Serbian civil law

Serbian civil law is the most important, most famous and longest Serbian civil law act in recent history.[1] It was known for a century, and many of his policies under different laws apply.

History

Serbian Civil Code is only the third European codification of civil law after France's Code Napoléon (1804) and the Civil Code of Austria (1811), all adapted and based on Justinian I's legal system. It was originally known as the 1844 Civil Code of the Kingdom of Serbia. It regulated, among other things, the issues of private property, personal freedom, freedom of contracting, and the equality of parties in civil proceedings.

The Code was written by the first president of the Matica Srpska, lawyer and writer Jovan Hadžić at the behest of Prince Miloš Obrenović, and it was based on the model of the Austrian and French codifications of civil law and the earliest judicial reforms by Justinian, particularly through the complete revision of all Roman laws, something that had never before been done. The total of Justinian's legislature is known today as the Corpus Juris Civilis. The 1844 Civil Code, written by Hadžić, was designed to protect owners of land. Hadžić was a true innovator for he envisaged success of the civil procedural law, that is of judicial system.

Hadžić's code contained basic elements of civil understanding of institute of property and trading of property, that is contracts. Property and property transfer/trading were possible only if the judicial protection existed, and that protection was guaranteed under the 1840 Law of Arrangement of District Courts and after the Supreme Court came into being in 1846.

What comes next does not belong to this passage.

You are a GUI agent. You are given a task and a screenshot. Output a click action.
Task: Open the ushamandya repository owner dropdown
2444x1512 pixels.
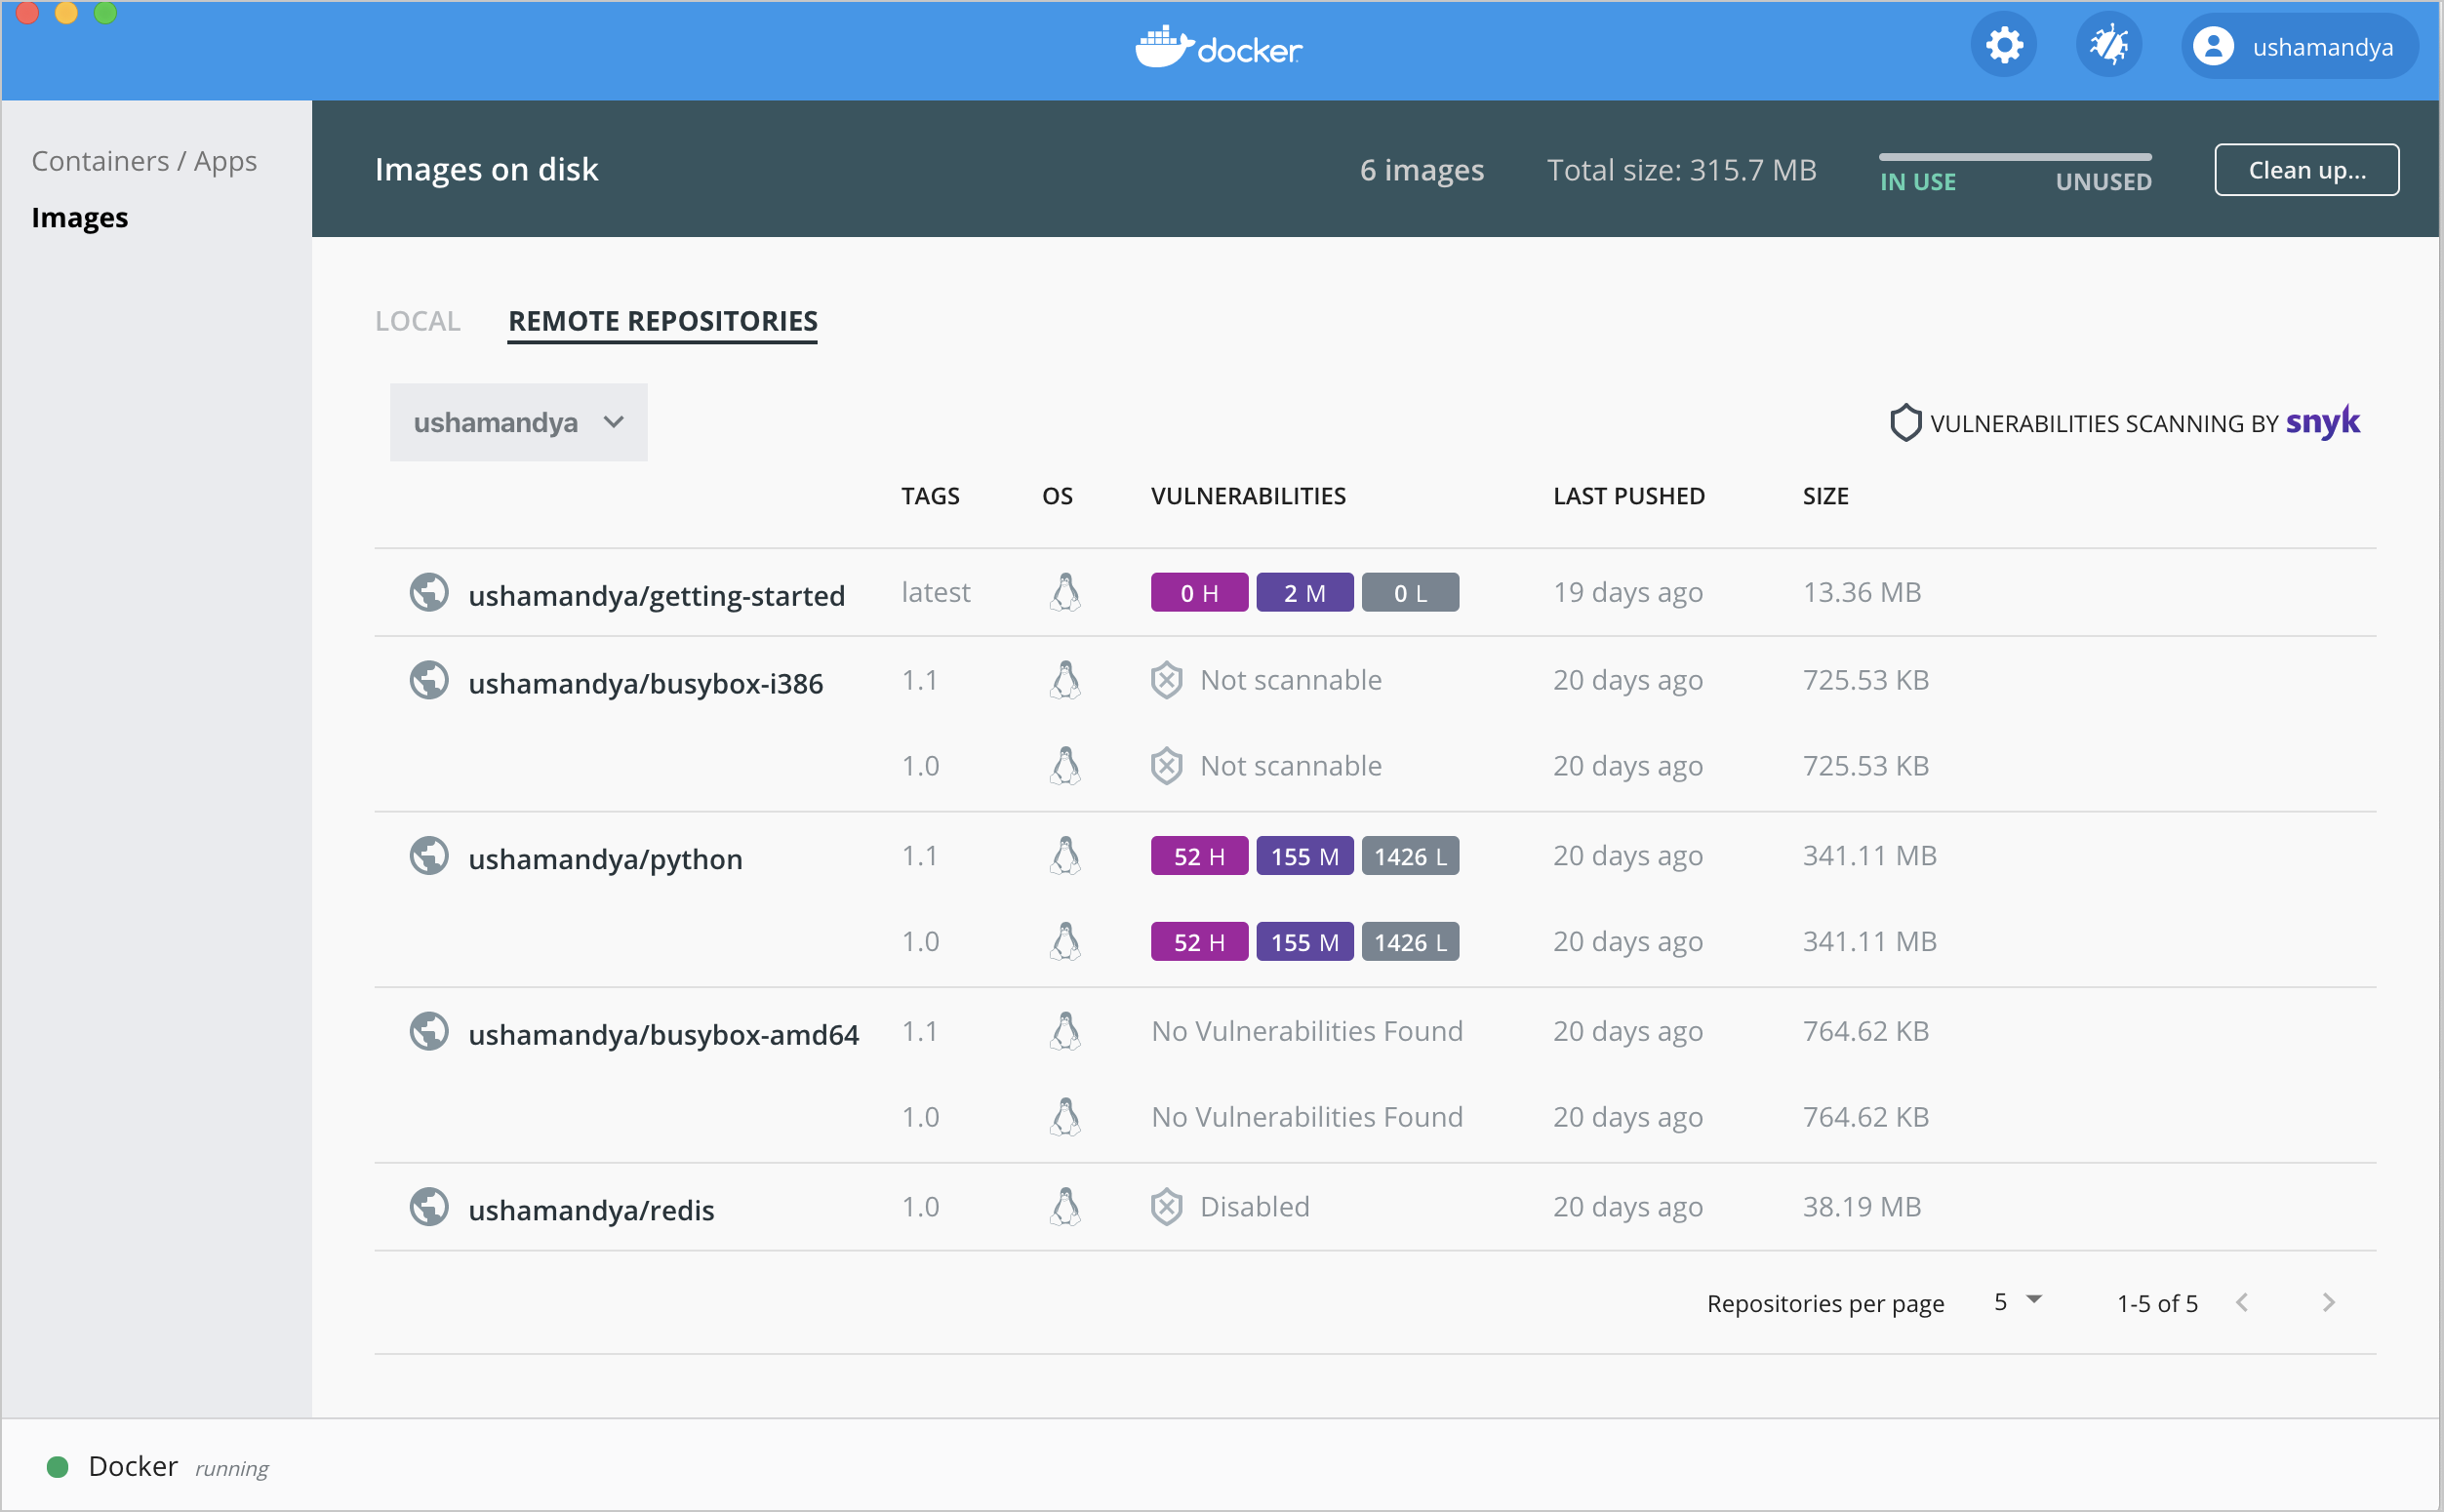coord(518,422)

In 1837, under pressure from the Russians and the Constitutionalist oligarchy to provide a constitution, Miloš Obrenović appointed the best Serbian judicial minds at the time, Jovan Hadžić, and one of the most influential lawyers in Austria, to draw up a draft to be submitted to a committee. Hadžić's Serbian Civil code is based on the Civil Code of Austria in abbreviated form, of course, with an introduction of the institution of Saint Sava`s Serbian Zakonopravilo and customary law. Hadžić drafted the Serbian Civil Code, which was accepted by the legislative committee and promulgated the code on the 25th of March 1844.

Changes

The rules of this Code were in use for many years after it went out of effect in 1946, until the adoption of separate laws for individual fields of civil law (such as inheritance in 1955, torts and contracts in 1978 and property legal relations in 1980).